*** Records provided Section Begins ***
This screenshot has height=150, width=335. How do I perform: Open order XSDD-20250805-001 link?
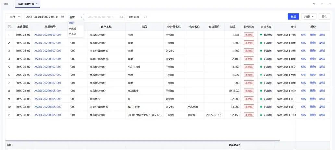48,115
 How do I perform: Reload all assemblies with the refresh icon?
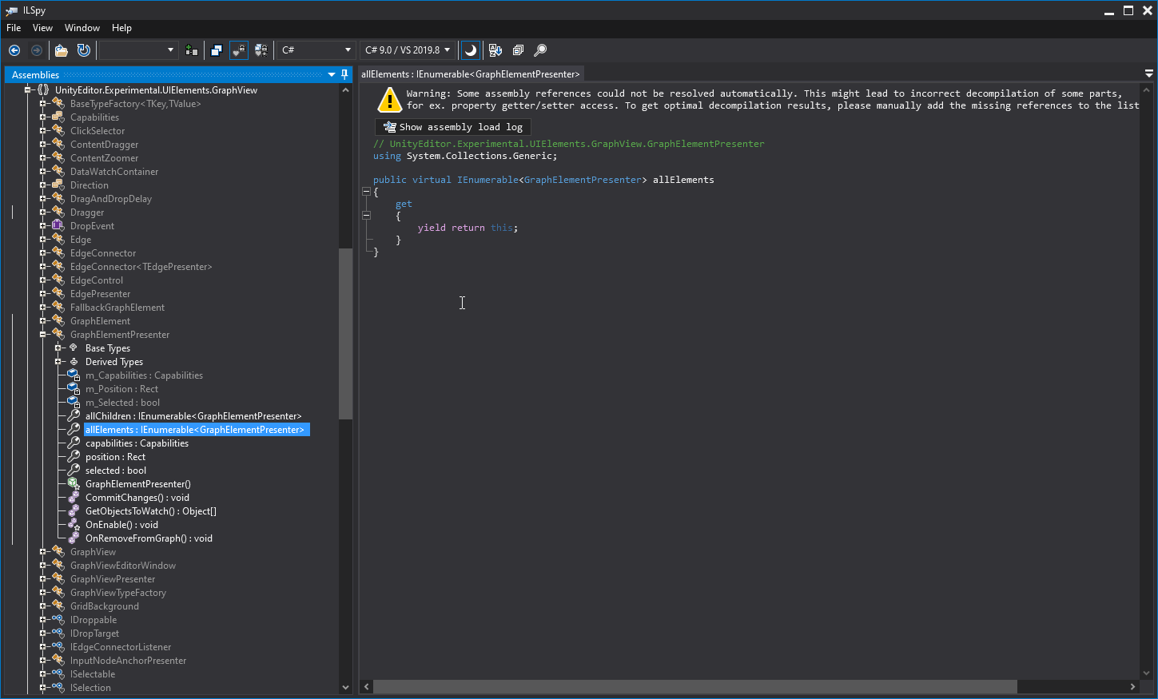click(83, 50)
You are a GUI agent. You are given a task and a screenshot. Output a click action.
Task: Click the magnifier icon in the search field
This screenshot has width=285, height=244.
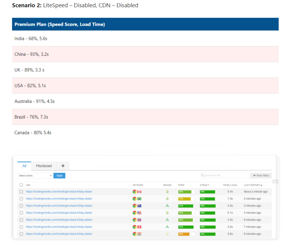[x=202, y=175]
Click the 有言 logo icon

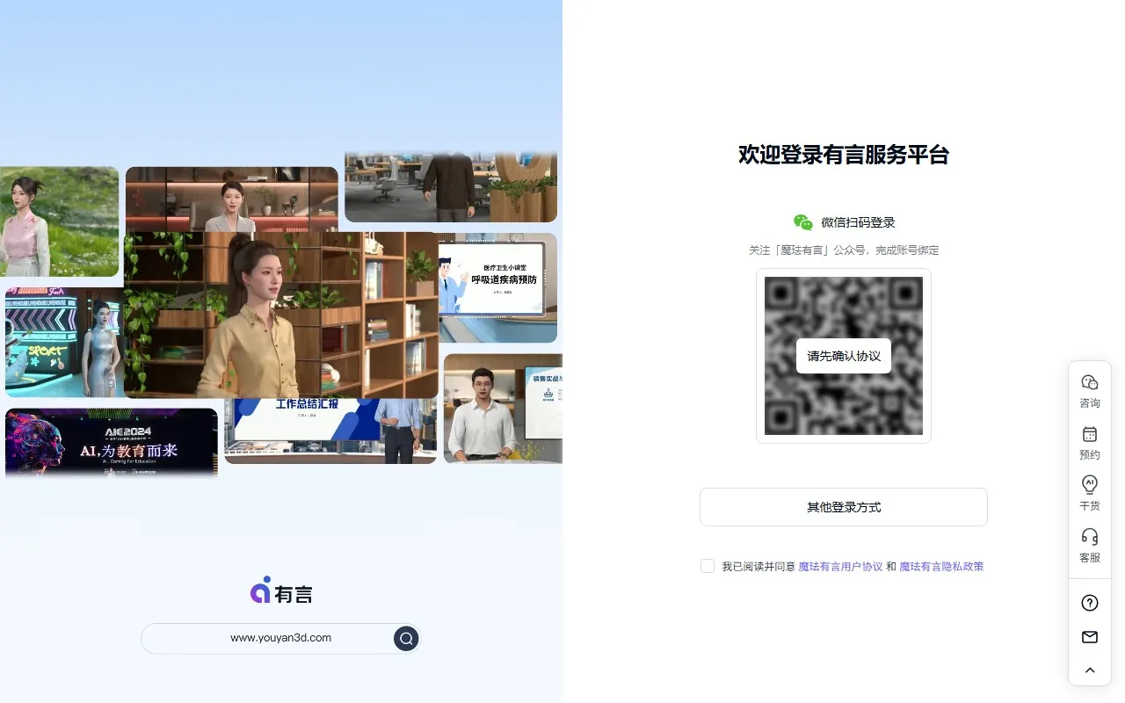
*** Records provided Section Ends ***
■ What you should do: Only the lines from the start of the records above through the line containing "You are a GUI" should be returned, exactly and with both ends, please; the pictures stay out.

■ Solution to this task:
This screenshot has height=150, width=335. How do I perform: Open order XSDD-20250805-001 link?
48,115
 How do I perform: Reload all assemblies with the refresh icon?
click(83, 50)
You are a GUI agent. You are given a task and a screenshot. Output a click action.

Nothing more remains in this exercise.